P. - Como explica este sismo?
R. - Os megasismos produzem-se sempre nas fronteiras das placas. Normalmente, a placa que sustém Sumatra (a placa da Sonda) cobre de forma continua a placa indo-australiana, é o que nós chamamos uma zona de "subducção". Ali, essa sobreposição bloqueou-se bruscamente na superfície, provocando o tremor de terra que atraiu a corrente da maré. O centro encontrava-se a 10 ou 20 quilómetros de profundidade mas a ruptura teve de se propagar na direcção do fundo e até à superfície para puxar uma tal corrente da maré. Em comprimento, a falha deve estender-se por várias centenas de quilómetros, com o epicentro situado ao nível das ilhas Andaman (Índia).
Os maiores sismos estão sempre ligados a este fenómeno de sobreposição. Ao longo do último século, só dois sismos ultrapassaram os 9 graus na escala de Richter: no Chile, em 1960 (9.5) e no Alasca em 1964 (9.2). O sismo de ontem, que situamos entre os 8 e os 9 graus na escala de Richter, é assim um dos maiores registados em uma centena de anos.
P. - Muitos na região temem réplicas nos próximos dias...

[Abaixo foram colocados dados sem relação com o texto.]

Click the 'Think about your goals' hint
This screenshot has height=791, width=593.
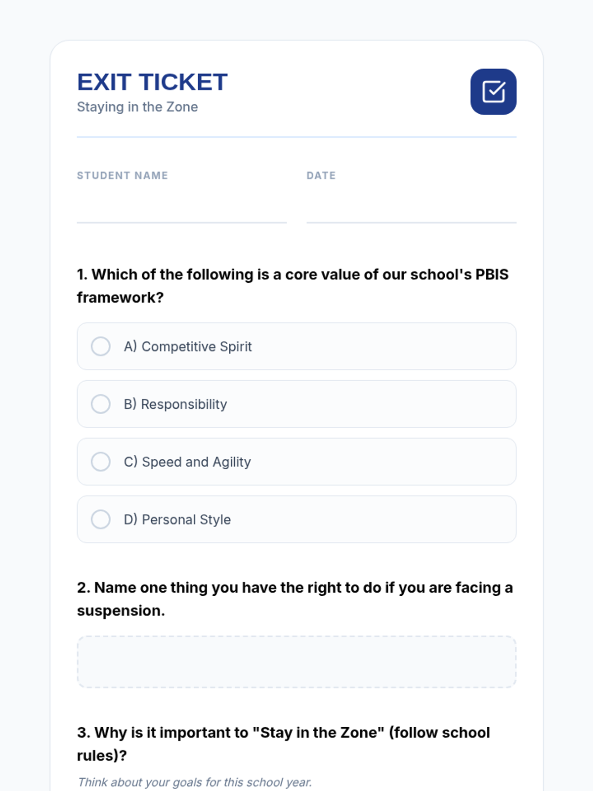195,782
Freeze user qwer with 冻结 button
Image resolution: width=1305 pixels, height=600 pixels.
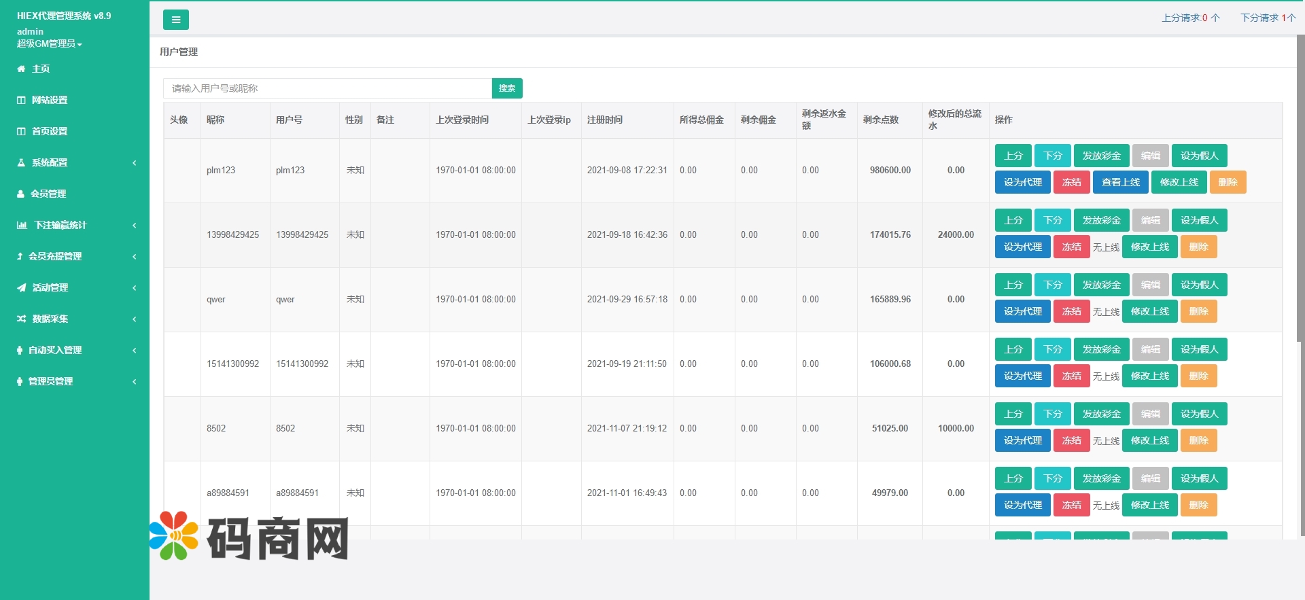point(1071,311)
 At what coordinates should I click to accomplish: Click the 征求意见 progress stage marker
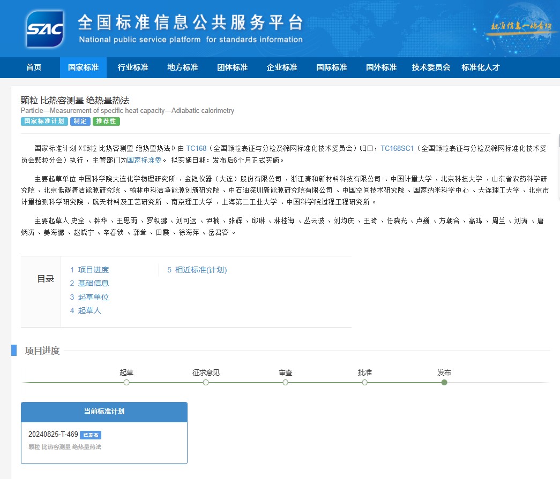[x=206, y=382]
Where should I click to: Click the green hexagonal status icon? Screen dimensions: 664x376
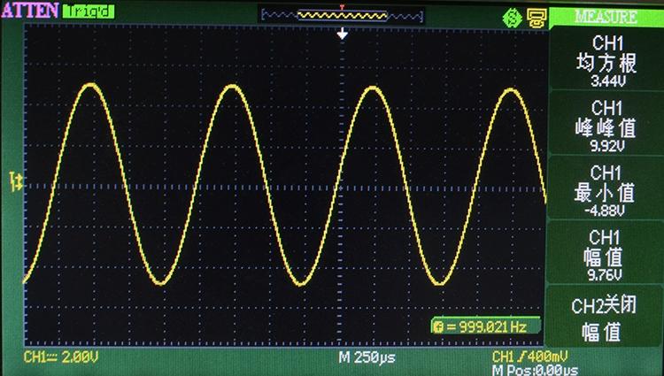click(511, 16)
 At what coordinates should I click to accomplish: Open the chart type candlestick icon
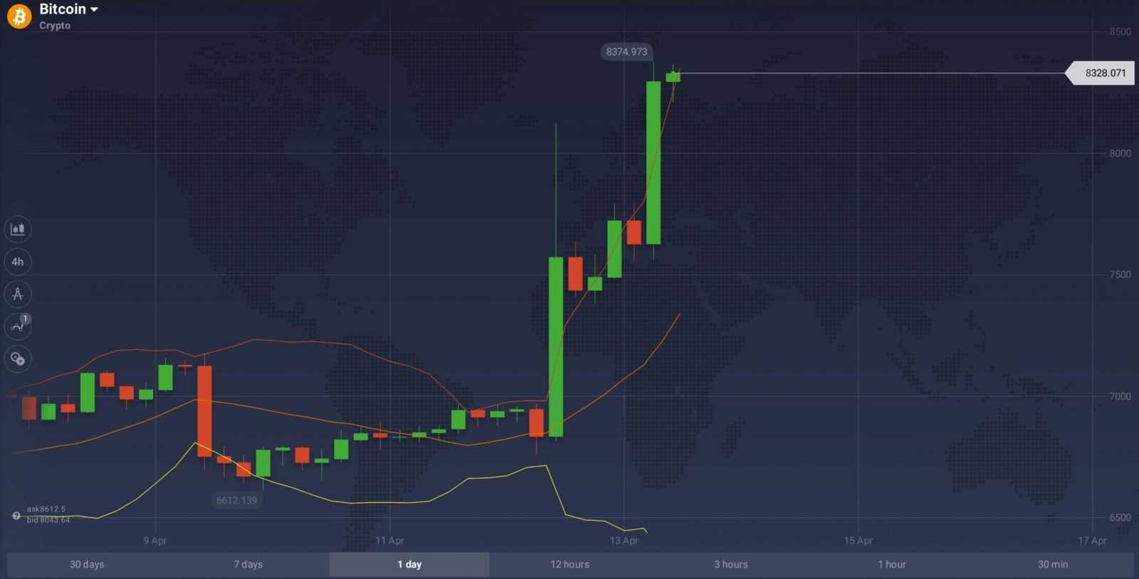click(18, 229)
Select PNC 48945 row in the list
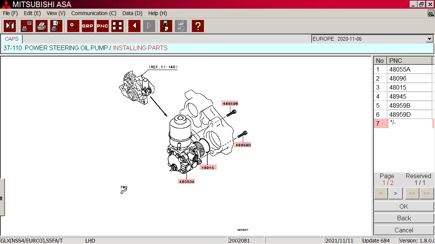The height and width of the screenshot is (244, 435). tap(409, 96)
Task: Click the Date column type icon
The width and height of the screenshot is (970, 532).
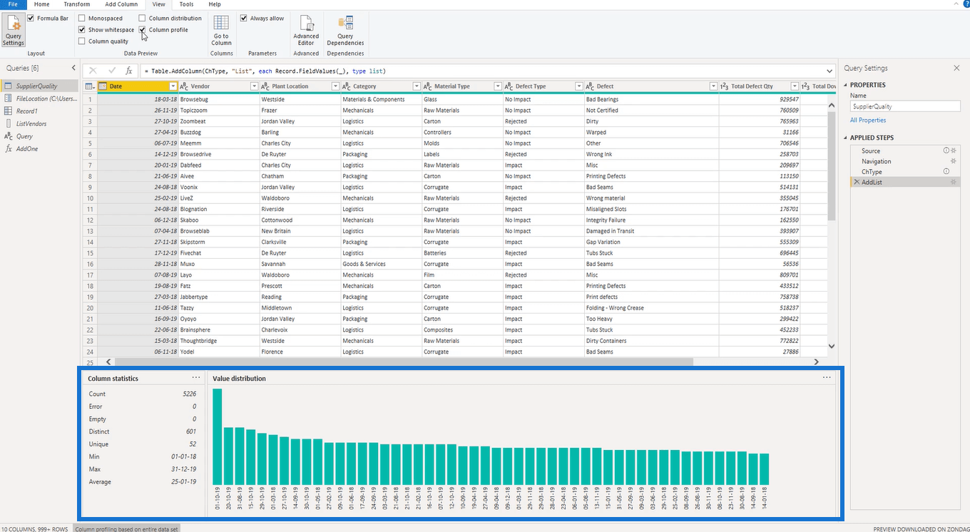Action: coord(103,86)
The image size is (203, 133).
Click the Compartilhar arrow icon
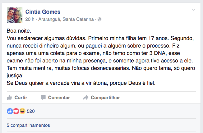tap(86, 98)
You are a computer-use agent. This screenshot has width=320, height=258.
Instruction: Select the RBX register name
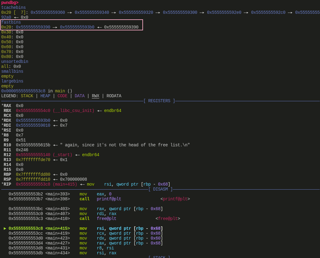(7, 111)
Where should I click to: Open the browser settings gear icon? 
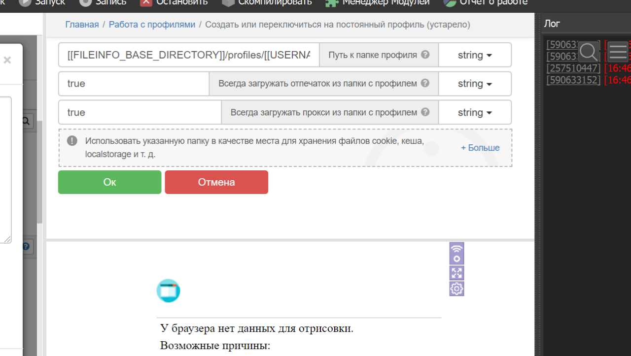point(456,289)
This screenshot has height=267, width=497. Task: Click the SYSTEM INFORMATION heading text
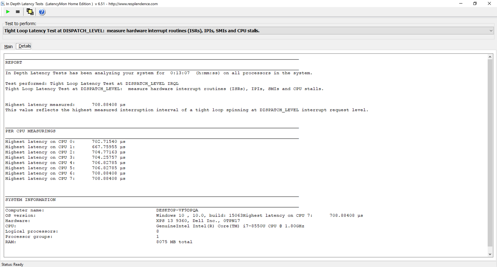(30, 199)
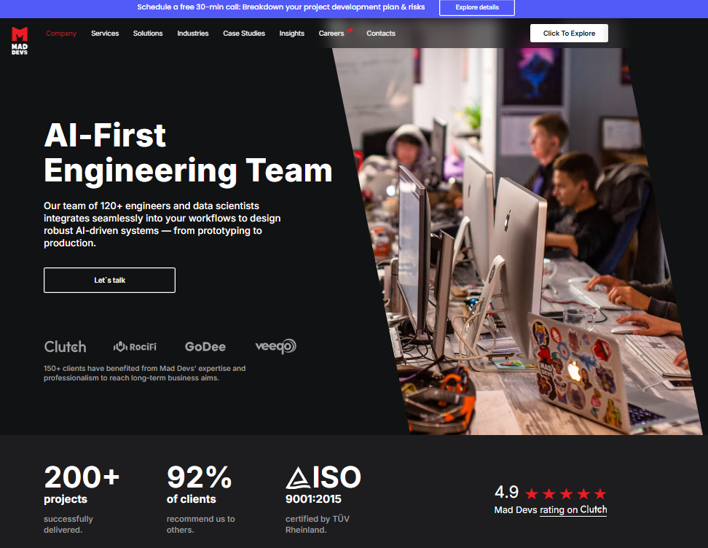Click the Clutch client logo

tap(65, 347)
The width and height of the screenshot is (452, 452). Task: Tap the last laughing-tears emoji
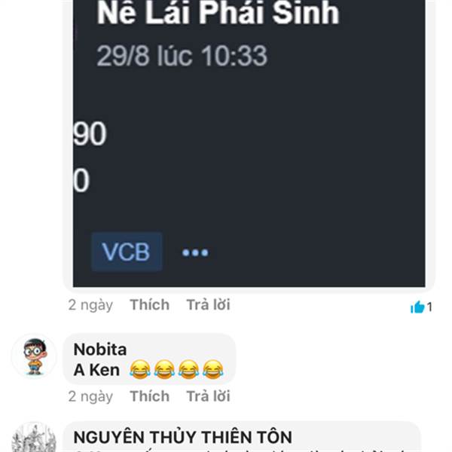212,369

R. - Se eu lá estivesse, ficaria de facto muito inquieto. Estas falhas falam umas com as outras. É uma zona geológica viva e passam-se lá muitas coisas. Podemos por isso esperar por grandes réplicas e mesmo por rupturas múltiplas de outras falhas, excitadas pelo distúrbio na região. Este ano, já tinha havido um sismo, muito mais profundo, nesta zona, a norte da ilha de Sumatra. Foi a 25 de Julho, a perto de 600 quilómetros de profundidade, um sismo de 7.3 na escala de Richter. Anunciou ele o terramoto de ontem? Talvez, mas é difícil de provar.